There’s a lot of work left to be done to better enable agencies to modernize their IT needs, according to Congressman Gerry Connolly (D-11-VA), the Ranking Member on the House Subcommittee on Operations. Connolly has introduced a new bill, the FedRAMP Reform Act of 2018, aimed at alleviating the issue.

“FedRAMP was a program designed to expedite the certification for companies wanting to do business with the federal government, providing cloud computing services,” Connolly said in an interview on FedTalk on Federal News Radio. “And it was supposed to be maybe a six-month process and the cost would be somewhere around a quarter of a million dollars. Unfortunately, like a lot of government programs, it got weighed down, and instead of being an expeditious process, it became a long, costly, and onerous process, costing some companies as much as $4 or $5 million and taking two or three years.”

Connolly told host Debra Roth he hoped to “codify” FedRAMP, but also expand it, ultimately putting language in statute. “We want the presumption of approval to operate if you get that gold stamp.”

Connolly said he is looking at another piece of legislation he helped to craft, the Federal IT Acquisition Reform Act (or FITARA), as a possible model for FedRAMP, pointing to FITARA’s successful record, since passage.

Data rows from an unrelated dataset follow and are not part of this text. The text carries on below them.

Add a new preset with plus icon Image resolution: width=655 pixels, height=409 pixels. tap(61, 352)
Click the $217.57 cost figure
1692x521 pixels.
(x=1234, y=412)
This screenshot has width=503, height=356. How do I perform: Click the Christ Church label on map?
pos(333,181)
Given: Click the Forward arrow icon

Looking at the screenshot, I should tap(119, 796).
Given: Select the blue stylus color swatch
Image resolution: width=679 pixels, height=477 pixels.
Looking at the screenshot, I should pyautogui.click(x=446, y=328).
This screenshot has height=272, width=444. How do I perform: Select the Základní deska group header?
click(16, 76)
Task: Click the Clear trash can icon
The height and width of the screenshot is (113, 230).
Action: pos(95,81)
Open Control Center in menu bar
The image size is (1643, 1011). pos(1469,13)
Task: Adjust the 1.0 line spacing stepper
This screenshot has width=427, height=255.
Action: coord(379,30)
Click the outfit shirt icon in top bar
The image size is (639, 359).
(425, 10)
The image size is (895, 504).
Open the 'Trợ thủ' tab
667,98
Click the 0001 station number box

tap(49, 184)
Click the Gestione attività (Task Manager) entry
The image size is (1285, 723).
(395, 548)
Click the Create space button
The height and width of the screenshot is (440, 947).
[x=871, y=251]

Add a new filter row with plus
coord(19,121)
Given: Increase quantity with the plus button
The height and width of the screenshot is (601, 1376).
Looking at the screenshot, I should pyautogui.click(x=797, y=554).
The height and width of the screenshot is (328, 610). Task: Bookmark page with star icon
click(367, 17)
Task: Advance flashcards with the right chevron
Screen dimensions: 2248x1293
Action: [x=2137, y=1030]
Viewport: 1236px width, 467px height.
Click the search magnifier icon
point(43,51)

“We’re going to have our seventh series of hearings (on FITARA) this fall. So that sends the word out to federal agencies that we didn’t just pass a bill and now, are going to move on and ignore it,” Connolly said. “We’re going to insist on its implementation and we’re going to monitor it, and we’ve got broad, bipartisan support for that effort.”

According to Connolly, FITARA, which results in an annual scorecard providing a grade for each agency on how well they are implementing IT acquisition law, is increasingly important, six years after its passage, pointing out that the problems identified under the Obama administration that prompted FITARA ultimately proved to be even worse, upon closer inspection.

“At that point, he identified about 1,600 datacenters throughout the federal government, and he wanted to cut that in half,” Connolly said of Obama’s chief data officer. “But what we discovered was, we didn’t have 1,600 datacenters, we had over 12,000, and until we decided on the scorecard, no progress was made.”

Connolly said the national security aspect of the legislation is often underlooked.

“Unfortunately, the worst performing agency, consistently, is the Pentagon. They just insist on going their own way, they don’t have their act together, and you ask yourself, ‘what could go wrong?,’ because there is absolutely a national security aspect to that.”